▶ The request:
Continue the blog excerpt below, which covers writing habits and Amazon's rules, starting right after its final sentence.

The writing habit – when to write

Today I want to discuss the habit of writing – good habits, bad habits, how to make and break habits. I’m sure there are millions of other posts about this out there, but none by me, so:

As I write this, it’s 00:42am. I’m sniffling through a blocked-up nose, and generally feeling like my head is filled with cotton wool. I should, by all accounts, be in bed. I should’ve been in bed three or four hours ago in fact. Yet here I am.

I’m not going to claim this is anyone’s fault except my own. For years now I have cultivated the habit of writing in the evening. This used to mean writing at around 7pm-9pm. I’m aware that getting some words down each day is an important habit, so this mean trying to bash out 1000-2000 words, or 500 words and some editing. Usually a good timeslot.

Then everything changed. I won’t go into details, but my life turned upside down. Now I find myself working all day at a pace set by myself to combat the frantic emptying of my bank account. Writing is one of my three main businesses, and I can be working on the other two until 11pm at night. This, of course, means that writing comes in at 11pm-1am, or sometimes later (like tonight, when I have to handle my blog).

All in all, this is a bad habit by anyone’s standards. Yes, I get words onto paper, but some are so incoherent from sleepiness that they get thrown out the very next day. Very few make the cut.

However, I get the feeling I’m not the only one with such bad habits. Except for the very few very lucky people who make a full living from writing, writing is almost a luxury. It has to be done between other paying work. It has to be done as a labour of love as much as anything else. I’m not, however, saying that being part of a crowd makes this acceptable.

If you find writing this late at night works for you, great. If, however, it is the last thing you turn to of a day, and you find it becoming difficult, this is a plea to you. Don’t let your writing suffer from your habits. Find some way to carve out writing time at a better hour. Even if it’s just jotting notes while you’re on the bus, or proof-reading in your lunch break. Don’t let writing become a chore. Writing should be a pleasure.

Me? I’m on the fence. I love writing, so I stay up far too late, but even I have to admit that this is bad for my health. Time to pull my writing time closer to evening rather than night-time. Even if that means writing porn around the dinner table with my family.

Thoughts on: Amazon’s bestiality rules

Well, here’s an interesting subject, eh? Lillian and I have discussed it at length, but recently I have had the opportunity to discuss it with non-writers. Specifically ,I have discussed this with my father, and a friend (I said my family was pretty open about all this, right?).

▶ Data segment:
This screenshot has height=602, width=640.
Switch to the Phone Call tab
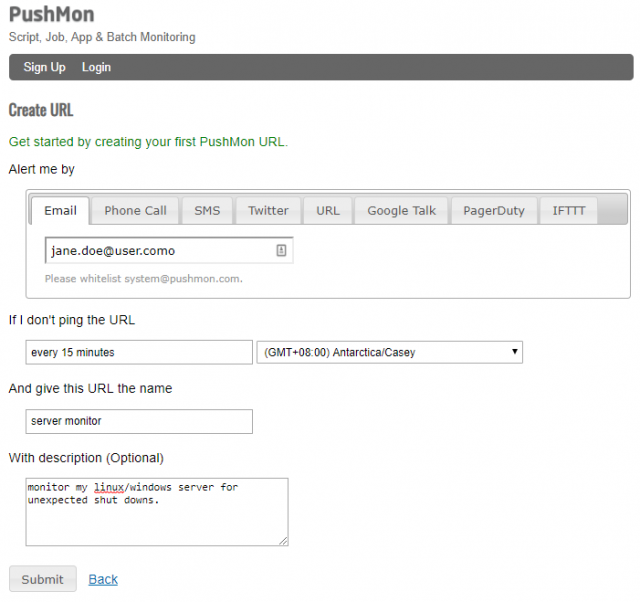[x=135, y=211]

▶ Response below:
Generally, Lillian and I have swallowed (heh) Amazon’s rules without questioning it. What we have gathered is this – humans can have sex with humans, animals can have sex with animals. ‘Shifter’ stories are allowed (woohoo) as long as there is only intercourse between characters who are in the same species-state. So even if it’s two werewolves, they can’t Do The Deed if one is in wolf form and one is in human form. That makes it bestiality, and that is not allowed.

Seemed fine to me.

Then I tried explaining this to my father. My father, for the record, is very open about this kind of thing, but this whole idea seemed strange to him. Try as I might, I couldn’t explain it in a way that made him understand.

Perhaps I will have to start giving out free copies of some of my work for people to read, so they can understand the, for want of a better word, attraction in shifter smut. Or maybe it’s a pleasure which only you, my dear reader, and I, share. Who knows?

The friend I discussed it with just shook her head, laughed, and wandered off. I’m still not sure what to make of that.

I’d love to discuss this with more people, so please do comment – though if your comments are aggressive towards anyone’s tastes and preferences, they may not be published. Porn is for everyone 🙂

 

The Personal Assistant Book 1- New Hire

Live (and, for once, fresh and actually on-time with the announcement) now – The Personal Assistant Book 1 – New Hire.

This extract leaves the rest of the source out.